Arrange the data in the stretch from the line containing "You are a computer-use" through the line containing "This screenshot has" as a JSON list of strings, one string per line, with blank lines and pictures left out.

§ Dataset rows

## Start

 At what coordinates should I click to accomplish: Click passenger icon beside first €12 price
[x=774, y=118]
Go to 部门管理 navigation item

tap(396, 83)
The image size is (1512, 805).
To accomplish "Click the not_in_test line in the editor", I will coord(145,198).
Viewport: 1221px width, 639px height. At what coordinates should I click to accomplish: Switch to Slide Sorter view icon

## End
## Start

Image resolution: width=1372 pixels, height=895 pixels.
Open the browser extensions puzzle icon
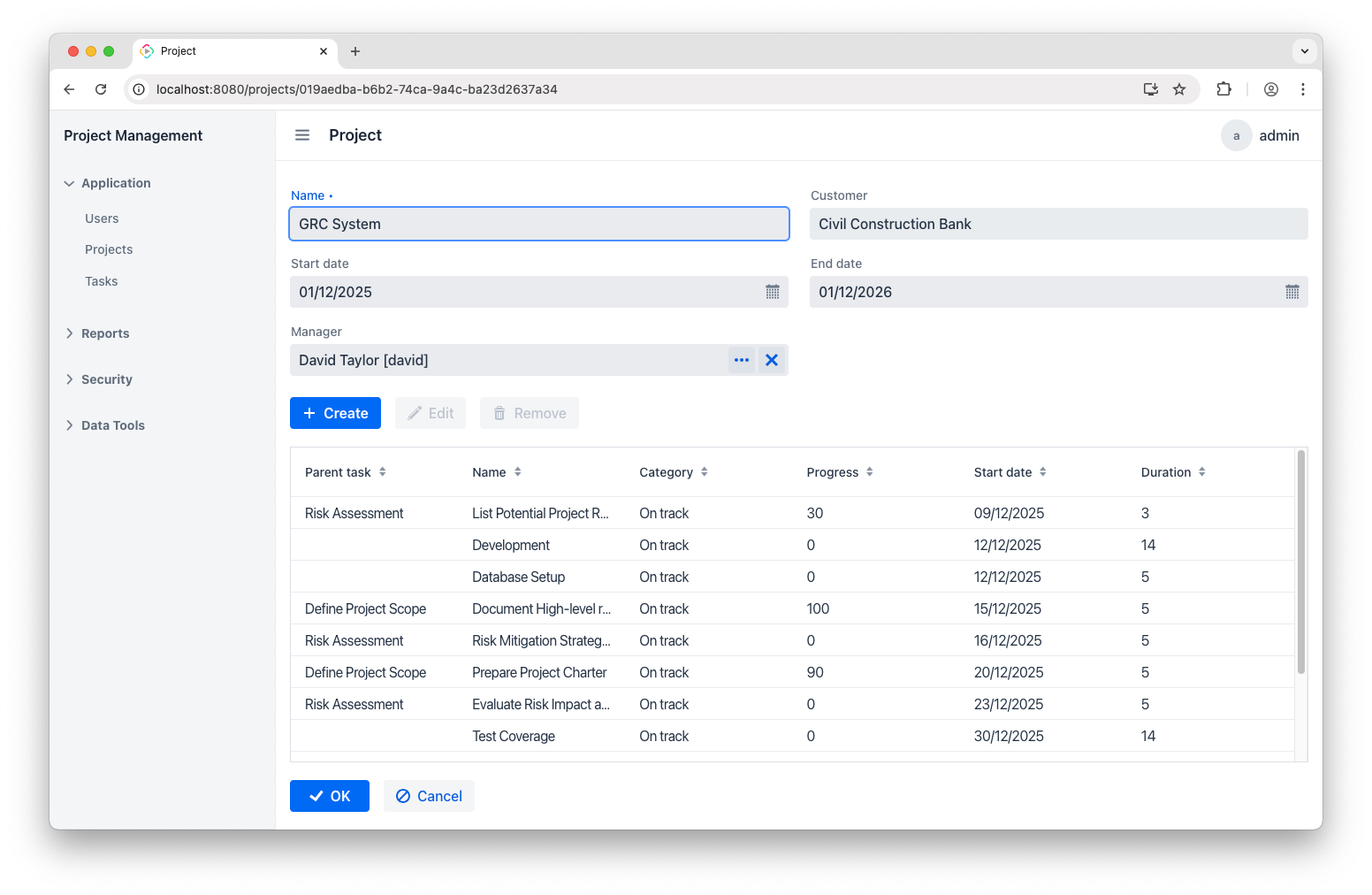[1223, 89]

## End
## Start

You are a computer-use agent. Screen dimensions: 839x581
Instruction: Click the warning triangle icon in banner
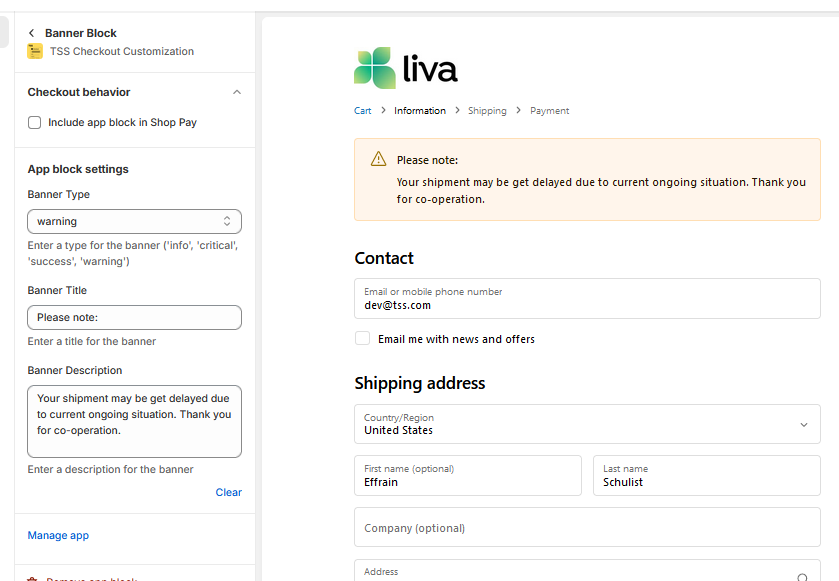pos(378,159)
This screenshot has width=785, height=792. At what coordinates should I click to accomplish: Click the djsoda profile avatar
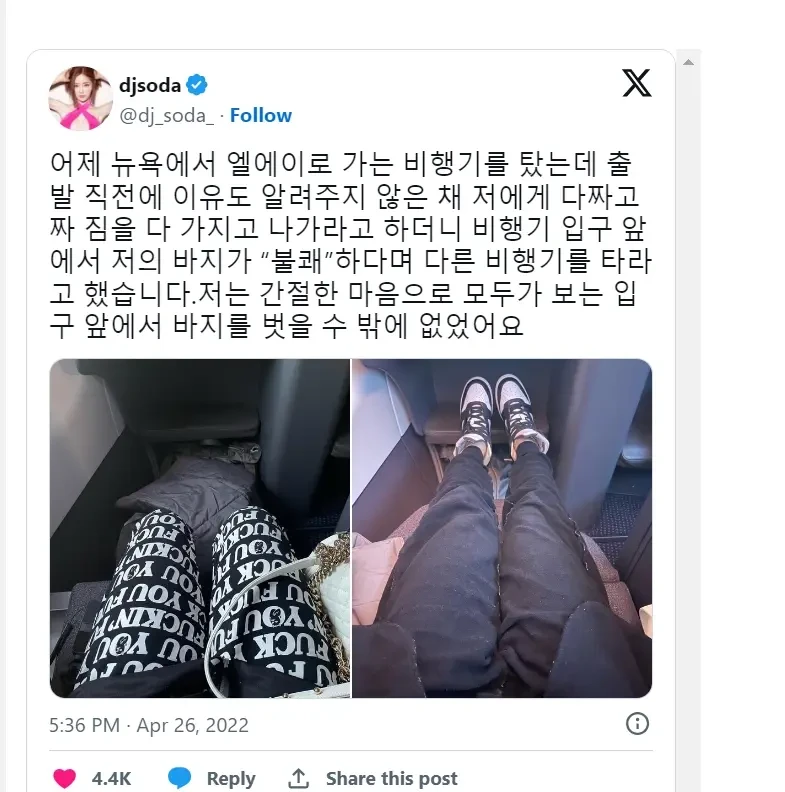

## End

§ Exercise output
[
  "You are a computer-use agent. Screen dimensions: 839x581",
  "Instruction: Click the warning triangle icon in banner",
  "pos(378,159)",
  "This screenshot has width=785, height=792. At what coordinates should I click to accomplish: Click the djsoda profile avatar"
]